DR. JOE’S VALENTINE.


There were half-a-dozen of the girls together,—pretty creatures, in the very first season of their long dresses,—the eldest not quite sixteen. They were all braids and puffs and fluffy curls, all loops and ruffles and ribbons, all smiles and dimples. It was the Saturday before Valentine’s Day, in a certain year of grace, of which I will not give you the precise date, but less than ten years ago, and more than five. Of the half-dozen girls, two are busy teachers now, two are married, one is playing mother to her brother’s little brood of orphan children, and the sixth, not less happy than the rest, has gone on to “the next country,” where they tell us she will never grow old, never be sick or sorry any more,—happy Bertha, whom, surely, God loved.

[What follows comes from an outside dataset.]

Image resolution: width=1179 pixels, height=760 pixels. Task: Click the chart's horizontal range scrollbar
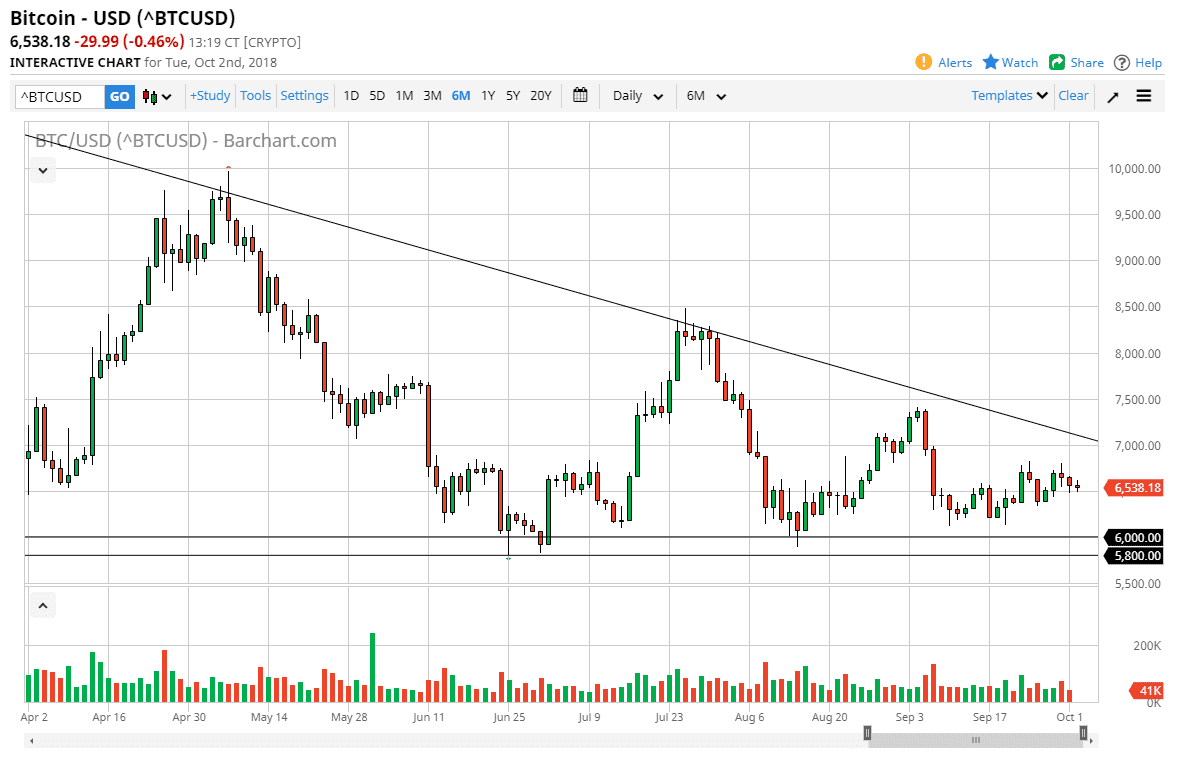[x=975, y=740]
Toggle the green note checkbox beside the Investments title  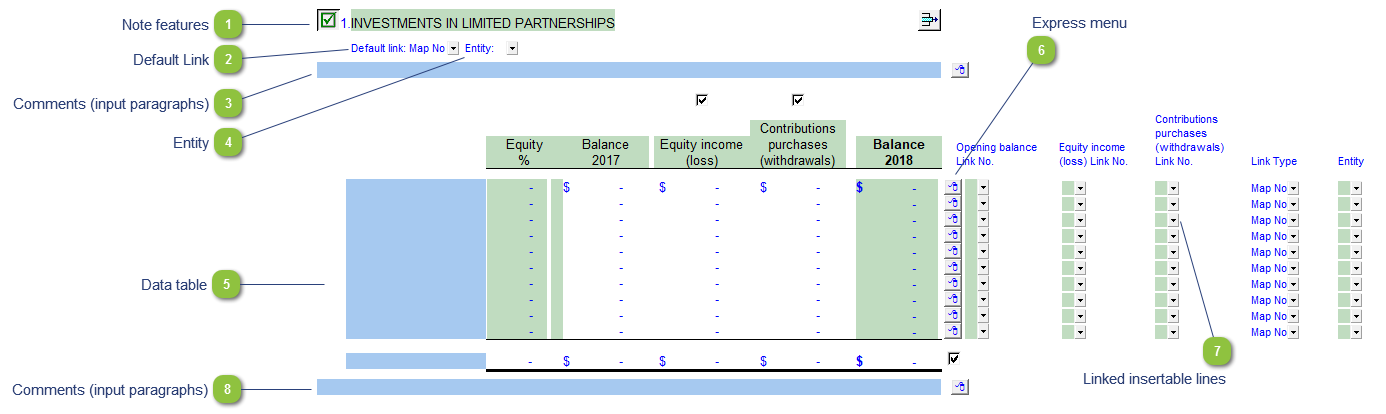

But, that day in February, none of them thought much about the future: the present was enough, with its fun and frolic, its wealth of all the pleasures which girlhood holds dear. The six were passing the long day together. Two of them were sisters and belonged in one house, and the rest had come there to be with them; for they were all going to make valentines. They had made funny ones and foolish ones, tender ones, with just a little dash of satire in them, poetic ones and prosy ones; and at last it was dinner-time, a feast of all the things that school-girls love, and these were hungry girls. At least they were all hungry girls but Nelly Hunt, and she scarcely ate any dinner at all, she was so busy thinking. She was Bertha’s sister, and this was her home and Bertha’s, and it was to the girls’ own room that the little party went back again, after they had eaten and praised Mrs. Hunt’s dinner.

“What are you thinking about, Nell?” Bertha asked, sitting on the arm of Nelly’s chair.

“These valentines,” Nelly answered slowly.

“Well, surely they need not make you sober,—they are absurd enough.”

“Yes, and it’s just because they are so absurd that they make me sober. I was wondering why we couldn’t just as well have said something to help somebody—to make somebody think—to do some good.”